Senate Democrats seek probe into World Liberty Financial sanctions controls
As Congress weighs crypto market structure legislation, two senior Senate Democrats are urging federal agencies to investigate World Liberty Financial over apparent compliance failures tied to sanctioned individuals. The request follows fresh scrutiny of the Trump family-backed crypto company and sets a May 26, 2026 deadline for written responses on possible enforcement considerations.
Highlights
- Senators Elizabeth Warren and Jack Reed requested Treasury and Justice Department investigations into World Liberty Financial’s (WLF) sanctions compliance following recent journalism.
- The senators cited October 2025 U.S. sanctions on WLF’s crypto partner's leaders for connections to the Prince Group, a transnational criminal enterprise.
- Warren and Reed criticized WLF for inadequate vetting and repeated failures in counter-illicit finance controls as it seeks global financial platform access.
Lawmakers press for Treasury and Justice review
As reported by the Senate Committee on Banking, Housing, and Urban Affairs, U.S. Senators Elizabeth Warren, the ranking member of the Senate Banking, Housing, and Urban Affairs Committee, and Jack Reed, the ranking member of the Senate Committee on Armed Services, wrote to Treasury Secretary Scott Bessent and Acting Attorney General Todd Blanche seeking an investigation into World Liberty Financial, or WLF.The lawmakers say the request follows Wall Street Journal reporting that WLF partnered with a crypto venture whose flagship project had been led by individuals sanctioned by the U.S. in October 2025 for ties to the Prince Group, which the senators describe as a major transnational criminal enterprise.
In their letter, Warren and Reed say the reporting raises new questions about whether WLF maintains meaningful sanctions and counter-illicit finance controls. They argue that the company's apparent lack of awareness calls into question how it vets partners, counterparties and users conducting financial activity through its platform.

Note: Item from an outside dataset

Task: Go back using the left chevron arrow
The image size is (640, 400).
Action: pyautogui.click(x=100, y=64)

The senators also say WLF falls short of the standards expected of a financial institution, particularly as it seeks broader access across established financial services platforms globally. They add that the company has repeatedly failed to maintain safeguards needed to prevent illicit actors from exploiting its operations.

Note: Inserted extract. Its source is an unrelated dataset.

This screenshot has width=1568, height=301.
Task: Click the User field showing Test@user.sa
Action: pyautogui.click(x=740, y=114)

In our earlier coverage of Senator Elizabeth Warren’s push for stronger oversight of the private credit market, she warned that deregulation and limited regulatory action could increase vulnerabilities in the financial system. Warren urged Treasury Secretary Scott Bessent and SEC Chair Paul Atkins to examine private credit’s interconnected risks and argued that expanding 401(k) access to these products could expose household retirement savings to less transparent, more volatile assets.